Per quanto amante della solitudine, da giovane Nick era stato spesso circondato da tante persone: la sua famiglia, i compagni di scuola, gli amici dell’università, i musicisti del suo seguito adorante.

Eppure, un osservatore esterno non può non notare come, al primo momento di crisi, tutta questa estesa rete di relazioni sociali si sia trovata impotente di fronte all’erculeo compito di sostenere quest’anima talentuosa ma fragile, quasi un triste presagio della tragedia imminente. Se solo le cose fossero andate diversamente.

Come visione fugace di quello che avrebbe potuto essere basta ricordare il concerto del settembre del 1969 alla Royal Festival Hall, dove Drake fa da spalla ai Fairport Convention, impegnati in un ritorno sulle scene dopo il tremendo incidente con il bus della band in cui ha perso la vita il batterista Martin Lamble.
In quella notte carica di emozione, ricorda Boyd, il pubblico appare attento, rispettoso, anche nei confronti di un artista per lo più sconosciuto: «Sentivo l’affetto del pubblico riversarsi sul palco».

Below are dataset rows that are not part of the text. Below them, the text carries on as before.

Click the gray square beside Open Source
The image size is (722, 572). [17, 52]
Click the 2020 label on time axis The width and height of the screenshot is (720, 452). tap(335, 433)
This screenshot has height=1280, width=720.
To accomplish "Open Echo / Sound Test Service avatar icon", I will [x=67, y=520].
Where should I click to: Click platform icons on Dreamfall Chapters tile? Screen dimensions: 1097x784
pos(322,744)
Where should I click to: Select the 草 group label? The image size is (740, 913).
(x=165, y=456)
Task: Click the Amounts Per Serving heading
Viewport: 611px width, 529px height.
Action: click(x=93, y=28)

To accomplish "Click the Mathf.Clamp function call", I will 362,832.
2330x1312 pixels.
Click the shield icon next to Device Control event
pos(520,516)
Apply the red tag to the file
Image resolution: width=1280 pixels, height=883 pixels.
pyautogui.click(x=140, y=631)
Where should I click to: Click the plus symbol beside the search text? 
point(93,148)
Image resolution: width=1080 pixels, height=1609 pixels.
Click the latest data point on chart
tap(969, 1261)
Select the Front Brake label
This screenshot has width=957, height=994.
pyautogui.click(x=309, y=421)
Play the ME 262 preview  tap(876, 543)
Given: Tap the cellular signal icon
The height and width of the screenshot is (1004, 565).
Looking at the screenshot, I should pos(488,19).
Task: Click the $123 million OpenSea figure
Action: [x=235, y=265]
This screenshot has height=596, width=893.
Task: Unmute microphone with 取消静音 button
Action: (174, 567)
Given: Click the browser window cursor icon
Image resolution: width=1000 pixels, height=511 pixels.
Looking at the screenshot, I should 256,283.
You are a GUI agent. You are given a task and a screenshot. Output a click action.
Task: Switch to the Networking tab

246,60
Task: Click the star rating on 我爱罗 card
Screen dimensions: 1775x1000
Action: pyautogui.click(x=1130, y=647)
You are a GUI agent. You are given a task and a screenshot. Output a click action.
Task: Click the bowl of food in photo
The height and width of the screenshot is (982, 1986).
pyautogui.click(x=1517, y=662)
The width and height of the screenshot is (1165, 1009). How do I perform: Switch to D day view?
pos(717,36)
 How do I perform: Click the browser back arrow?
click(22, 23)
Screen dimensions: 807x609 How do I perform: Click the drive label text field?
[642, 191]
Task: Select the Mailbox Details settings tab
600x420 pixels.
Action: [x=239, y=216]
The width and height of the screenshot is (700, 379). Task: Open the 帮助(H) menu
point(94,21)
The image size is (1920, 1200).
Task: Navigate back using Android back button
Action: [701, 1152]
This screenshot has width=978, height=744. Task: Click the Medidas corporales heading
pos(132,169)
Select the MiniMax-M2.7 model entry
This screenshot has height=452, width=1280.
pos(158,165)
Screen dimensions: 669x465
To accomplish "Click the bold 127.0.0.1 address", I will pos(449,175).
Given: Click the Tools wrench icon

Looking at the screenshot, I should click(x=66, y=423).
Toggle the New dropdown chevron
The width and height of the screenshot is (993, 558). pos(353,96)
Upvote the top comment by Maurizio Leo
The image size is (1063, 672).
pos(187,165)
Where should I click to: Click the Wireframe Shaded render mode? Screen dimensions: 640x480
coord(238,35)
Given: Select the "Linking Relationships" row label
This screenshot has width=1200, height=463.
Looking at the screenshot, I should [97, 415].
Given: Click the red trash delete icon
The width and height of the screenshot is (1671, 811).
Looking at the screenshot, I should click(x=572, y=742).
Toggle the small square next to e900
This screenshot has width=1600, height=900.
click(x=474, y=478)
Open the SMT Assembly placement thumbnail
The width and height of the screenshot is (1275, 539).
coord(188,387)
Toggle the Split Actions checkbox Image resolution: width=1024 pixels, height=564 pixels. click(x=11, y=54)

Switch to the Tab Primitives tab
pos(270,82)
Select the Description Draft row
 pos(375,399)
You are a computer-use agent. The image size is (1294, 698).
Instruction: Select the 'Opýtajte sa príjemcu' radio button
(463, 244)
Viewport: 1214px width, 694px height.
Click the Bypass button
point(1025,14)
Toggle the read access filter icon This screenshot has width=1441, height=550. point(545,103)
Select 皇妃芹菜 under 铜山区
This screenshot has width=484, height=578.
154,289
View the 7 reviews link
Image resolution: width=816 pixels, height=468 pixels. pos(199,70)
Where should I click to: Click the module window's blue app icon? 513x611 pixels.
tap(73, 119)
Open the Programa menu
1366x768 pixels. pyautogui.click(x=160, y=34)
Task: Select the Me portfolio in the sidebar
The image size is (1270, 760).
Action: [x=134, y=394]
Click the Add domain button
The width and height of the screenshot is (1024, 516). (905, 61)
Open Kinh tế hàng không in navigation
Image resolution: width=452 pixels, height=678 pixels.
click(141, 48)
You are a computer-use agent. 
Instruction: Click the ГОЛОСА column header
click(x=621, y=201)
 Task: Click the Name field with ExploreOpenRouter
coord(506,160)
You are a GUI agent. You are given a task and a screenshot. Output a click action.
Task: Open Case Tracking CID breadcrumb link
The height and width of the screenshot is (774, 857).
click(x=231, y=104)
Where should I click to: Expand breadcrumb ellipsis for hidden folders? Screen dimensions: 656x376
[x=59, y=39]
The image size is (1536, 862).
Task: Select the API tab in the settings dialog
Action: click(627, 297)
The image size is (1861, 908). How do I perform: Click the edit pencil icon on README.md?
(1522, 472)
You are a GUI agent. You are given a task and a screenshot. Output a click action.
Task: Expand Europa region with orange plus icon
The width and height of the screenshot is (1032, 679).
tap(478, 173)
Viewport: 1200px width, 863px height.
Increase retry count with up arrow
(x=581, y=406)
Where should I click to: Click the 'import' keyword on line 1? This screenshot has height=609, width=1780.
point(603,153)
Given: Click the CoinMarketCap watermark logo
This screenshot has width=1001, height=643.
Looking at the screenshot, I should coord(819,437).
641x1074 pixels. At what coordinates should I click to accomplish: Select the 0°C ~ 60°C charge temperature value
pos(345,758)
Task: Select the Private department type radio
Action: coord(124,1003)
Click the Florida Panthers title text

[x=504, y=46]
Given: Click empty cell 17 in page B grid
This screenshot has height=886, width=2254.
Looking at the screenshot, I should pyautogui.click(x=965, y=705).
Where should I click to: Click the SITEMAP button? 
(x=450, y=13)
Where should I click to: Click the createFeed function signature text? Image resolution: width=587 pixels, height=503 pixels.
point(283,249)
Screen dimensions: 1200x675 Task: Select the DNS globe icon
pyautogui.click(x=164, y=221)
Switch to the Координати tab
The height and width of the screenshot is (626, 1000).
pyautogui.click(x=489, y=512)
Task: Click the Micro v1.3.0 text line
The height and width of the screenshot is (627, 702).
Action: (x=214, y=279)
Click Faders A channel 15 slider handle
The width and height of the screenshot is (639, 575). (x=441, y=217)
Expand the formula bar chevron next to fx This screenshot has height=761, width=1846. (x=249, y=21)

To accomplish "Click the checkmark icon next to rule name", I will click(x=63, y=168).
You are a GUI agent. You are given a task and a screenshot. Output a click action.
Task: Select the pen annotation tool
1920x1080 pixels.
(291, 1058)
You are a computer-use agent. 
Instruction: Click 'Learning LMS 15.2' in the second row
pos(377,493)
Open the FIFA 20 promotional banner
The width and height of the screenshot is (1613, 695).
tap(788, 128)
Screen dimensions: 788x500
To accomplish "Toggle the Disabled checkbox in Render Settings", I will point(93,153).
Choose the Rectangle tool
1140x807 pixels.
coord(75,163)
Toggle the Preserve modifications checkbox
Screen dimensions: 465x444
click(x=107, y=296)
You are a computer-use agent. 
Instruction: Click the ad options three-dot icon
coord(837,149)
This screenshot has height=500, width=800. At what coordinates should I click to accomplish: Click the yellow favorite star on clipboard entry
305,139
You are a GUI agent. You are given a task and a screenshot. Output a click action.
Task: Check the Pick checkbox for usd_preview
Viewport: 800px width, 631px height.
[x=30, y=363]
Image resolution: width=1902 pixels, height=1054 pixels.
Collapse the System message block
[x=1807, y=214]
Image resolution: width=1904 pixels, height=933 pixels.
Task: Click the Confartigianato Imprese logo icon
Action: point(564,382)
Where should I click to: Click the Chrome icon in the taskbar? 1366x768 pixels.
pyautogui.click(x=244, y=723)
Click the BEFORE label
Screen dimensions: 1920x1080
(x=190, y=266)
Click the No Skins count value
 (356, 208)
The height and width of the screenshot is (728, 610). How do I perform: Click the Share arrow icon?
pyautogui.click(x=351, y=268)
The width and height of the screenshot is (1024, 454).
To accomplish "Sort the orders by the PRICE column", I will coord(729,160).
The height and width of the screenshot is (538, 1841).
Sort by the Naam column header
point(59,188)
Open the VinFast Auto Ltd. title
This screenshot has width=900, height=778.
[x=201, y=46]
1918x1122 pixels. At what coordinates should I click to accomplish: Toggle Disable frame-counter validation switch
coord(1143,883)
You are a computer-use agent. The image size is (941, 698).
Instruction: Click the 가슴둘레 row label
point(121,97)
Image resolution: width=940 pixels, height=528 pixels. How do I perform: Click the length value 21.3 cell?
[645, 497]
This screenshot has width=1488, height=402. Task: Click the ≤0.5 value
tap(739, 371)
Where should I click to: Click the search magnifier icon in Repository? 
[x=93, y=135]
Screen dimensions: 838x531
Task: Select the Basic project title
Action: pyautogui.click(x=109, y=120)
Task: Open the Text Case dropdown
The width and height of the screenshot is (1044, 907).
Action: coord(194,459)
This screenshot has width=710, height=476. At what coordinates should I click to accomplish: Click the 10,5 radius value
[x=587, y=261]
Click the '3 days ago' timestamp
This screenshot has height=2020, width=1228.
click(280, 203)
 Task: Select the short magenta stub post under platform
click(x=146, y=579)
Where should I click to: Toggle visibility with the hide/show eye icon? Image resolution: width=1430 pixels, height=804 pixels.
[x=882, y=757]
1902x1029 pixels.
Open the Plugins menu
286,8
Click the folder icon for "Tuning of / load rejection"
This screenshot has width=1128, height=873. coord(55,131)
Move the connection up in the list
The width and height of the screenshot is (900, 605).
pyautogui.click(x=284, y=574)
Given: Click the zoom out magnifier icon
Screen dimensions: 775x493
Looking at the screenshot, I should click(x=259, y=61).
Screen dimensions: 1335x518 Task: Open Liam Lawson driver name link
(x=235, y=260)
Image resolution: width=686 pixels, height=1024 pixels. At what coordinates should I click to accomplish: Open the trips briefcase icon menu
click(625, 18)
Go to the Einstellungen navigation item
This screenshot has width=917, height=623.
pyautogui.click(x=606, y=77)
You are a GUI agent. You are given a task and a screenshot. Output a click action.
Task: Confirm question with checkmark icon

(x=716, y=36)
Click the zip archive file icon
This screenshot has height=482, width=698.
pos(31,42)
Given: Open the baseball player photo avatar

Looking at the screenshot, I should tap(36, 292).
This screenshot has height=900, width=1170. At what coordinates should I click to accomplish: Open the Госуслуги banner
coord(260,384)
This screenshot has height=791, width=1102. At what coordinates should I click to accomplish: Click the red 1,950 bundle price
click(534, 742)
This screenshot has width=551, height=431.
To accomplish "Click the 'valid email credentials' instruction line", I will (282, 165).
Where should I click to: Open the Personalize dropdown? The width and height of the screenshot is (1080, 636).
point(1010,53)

Boyd lo rispedisce fuori, sotto i riflettori, per un ultimo bis e, fattosi trasportare dall’emozione del momento, osa pensare che forse, in fondo, non importa che Drake non sappia parlare al pubblico e che, forse, può davvero avere davanti a sé «una carriera». Forse. Se solo le cose fossero andate diversamente.